§ **Provided material**
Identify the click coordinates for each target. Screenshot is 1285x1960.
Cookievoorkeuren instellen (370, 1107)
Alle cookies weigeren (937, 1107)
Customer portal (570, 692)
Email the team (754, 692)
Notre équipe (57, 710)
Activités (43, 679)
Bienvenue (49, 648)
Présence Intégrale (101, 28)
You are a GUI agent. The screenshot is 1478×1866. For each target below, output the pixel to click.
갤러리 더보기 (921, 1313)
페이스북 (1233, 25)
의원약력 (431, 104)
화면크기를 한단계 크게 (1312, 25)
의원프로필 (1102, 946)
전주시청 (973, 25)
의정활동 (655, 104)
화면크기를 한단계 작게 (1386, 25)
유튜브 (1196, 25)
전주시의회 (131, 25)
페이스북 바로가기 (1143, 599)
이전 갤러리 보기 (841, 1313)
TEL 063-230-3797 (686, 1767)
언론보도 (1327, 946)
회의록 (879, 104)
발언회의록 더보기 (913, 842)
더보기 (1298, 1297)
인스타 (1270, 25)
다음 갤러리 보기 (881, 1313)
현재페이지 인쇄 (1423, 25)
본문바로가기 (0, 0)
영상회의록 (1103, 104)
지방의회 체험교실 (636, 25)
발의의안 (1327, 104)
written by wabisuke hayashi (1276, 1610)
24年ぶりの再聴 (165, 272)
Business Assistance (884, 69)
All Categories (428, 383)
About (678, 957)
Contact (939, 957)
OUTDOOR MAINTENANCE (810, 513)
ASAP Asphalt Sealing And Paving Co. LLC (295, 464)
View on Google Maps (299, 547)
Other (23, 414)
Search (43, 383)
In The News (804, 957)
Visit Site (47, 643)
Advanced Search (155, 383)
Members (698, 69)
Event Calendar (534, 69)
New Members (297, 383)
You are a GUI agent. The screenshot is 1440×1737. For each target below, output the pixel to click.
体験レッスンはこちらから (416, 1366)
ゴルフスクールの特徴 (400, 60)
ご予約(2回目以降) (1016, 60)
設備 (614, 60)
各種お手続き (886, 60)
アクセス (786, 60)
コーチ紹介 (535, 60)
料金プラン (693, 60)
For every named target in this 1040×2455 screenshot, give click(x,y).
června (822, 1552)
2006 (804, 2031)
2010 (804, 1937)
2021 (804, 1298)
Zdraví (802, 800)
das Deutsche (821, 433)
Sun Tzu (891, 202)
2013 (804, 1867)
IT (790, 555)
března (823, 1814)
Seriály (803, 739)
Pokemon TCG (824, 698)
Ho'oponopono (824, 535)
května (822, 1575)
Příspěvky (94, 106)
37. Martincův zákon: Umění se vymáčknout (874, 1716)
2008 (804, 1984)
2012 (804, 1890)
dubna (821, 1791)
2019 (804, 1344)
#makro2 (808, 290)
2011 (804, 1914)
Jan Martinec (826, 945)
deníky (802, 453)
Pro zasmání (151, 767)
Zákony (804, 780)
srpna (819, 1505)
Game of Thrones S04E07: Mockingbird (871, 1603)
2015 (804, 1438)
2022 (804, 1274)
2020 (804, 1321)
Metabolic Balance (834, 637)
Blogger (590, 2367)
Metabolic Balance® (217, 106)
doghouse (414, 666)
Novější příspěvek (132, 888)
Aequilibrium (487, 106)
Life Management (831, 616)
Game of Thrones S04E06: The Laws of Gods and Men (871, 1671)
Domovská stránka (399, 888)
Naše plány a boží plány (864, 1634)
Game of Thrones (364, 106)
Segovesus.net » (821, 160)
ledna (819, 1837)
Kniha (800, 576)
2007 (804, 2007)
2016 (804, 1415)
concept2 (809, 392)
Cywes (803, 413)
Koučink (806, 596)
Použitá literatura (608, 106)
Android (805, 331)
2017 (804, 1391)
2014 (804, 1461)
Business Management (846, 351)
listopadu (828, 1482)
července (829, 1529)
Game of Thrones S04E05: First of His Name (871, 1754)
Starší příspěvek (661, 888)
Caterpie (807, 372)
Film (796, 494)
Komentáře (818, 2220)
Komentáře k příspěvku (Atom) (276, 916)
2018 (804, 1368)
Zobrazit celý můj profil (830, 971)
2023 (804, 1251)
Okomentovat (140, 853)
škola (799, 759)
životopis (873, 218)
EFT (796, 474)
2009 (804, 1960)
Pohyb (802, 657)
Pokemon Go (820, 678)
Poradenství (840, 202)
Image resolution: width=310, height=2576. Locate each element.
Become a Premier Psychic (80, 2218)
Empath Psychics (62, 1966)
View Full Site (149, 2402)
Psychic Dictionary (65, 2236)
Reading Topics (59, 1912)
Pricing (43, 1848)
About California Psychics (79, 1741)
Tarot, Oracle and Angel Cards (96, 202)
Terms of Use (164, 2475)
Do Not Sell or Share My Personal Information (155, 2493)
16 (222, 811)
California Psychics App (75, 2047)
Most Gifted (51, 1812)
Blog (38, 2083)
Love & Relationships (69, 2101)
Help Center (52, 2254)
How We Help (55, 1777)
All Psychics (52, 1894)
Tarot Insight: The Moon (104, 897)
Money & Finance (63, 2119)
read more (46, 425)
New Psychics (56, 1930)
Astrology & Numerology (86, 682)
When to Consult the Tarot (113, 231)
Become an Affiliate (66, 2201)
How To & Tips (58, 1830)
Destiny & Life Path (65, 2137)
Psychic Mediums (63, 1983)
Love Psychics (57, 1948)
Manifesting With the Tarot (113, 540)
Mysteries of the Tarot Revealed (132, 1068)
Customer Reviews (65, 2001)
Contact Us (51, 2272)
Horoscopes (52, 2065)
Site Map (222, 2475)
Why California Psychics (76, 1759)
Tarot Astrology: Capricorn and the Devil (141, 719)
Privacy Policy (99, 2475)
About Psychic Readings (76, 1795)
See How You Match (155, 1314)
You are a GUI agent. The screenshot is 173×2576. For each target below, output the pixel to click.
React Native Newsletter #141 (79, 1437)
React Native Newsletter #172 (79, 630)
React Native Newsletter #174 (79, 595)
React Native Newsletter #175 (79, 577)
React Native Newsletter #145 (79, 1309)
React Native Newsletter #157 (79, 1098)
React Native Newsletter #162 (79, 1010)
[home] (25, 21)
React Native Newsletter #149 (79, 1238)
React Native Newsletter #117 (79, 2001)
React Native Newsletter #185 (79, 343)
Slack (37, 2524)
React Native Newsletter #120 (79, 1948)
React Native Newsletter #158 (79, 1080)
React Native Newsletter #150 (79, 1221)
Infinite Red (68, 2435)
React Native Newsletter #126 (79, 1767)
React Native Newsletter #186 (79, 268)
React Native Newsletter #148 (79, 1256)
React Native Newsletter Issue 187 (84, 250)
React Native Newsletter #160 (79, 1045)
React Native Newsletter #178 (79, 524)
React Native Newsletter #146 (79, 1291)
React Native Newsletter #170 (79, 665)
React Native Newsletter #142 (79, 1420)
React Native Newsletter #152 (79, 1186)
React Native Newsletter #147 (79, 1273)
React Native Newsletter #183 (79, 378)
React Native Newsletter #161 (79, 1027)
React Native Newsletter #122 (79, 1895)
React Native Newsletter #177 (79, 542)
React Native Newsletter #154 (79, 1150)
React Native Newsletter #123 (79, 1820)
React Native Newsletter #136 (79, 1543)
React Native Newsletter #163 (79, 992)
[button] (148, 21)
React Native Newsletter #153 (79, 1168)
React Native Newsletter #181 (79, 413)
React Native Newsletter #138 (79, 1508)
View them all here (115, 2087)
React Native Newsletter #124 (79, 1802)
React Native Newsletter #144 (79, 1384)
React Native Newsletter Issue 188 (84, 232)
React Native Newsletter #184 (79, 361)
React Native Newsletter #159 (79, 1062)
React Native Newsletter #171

§ **Objective**
Rewrite the data above, from its start through the line containing "Activités (43, 679)", replacing "Customer" with "Client" and keeping everything else the same.

§ **Complete response**
Identify the click coordinates for each target. Screenshot is 1285x1960.
Cookievoorkeuren instellen (370, 1107)
Alle cookies weigeren (937, 1107)
Client portal (570, 692)
Email the team (754, 692)
Notre équipe (57, 710)
Activités (43, 679)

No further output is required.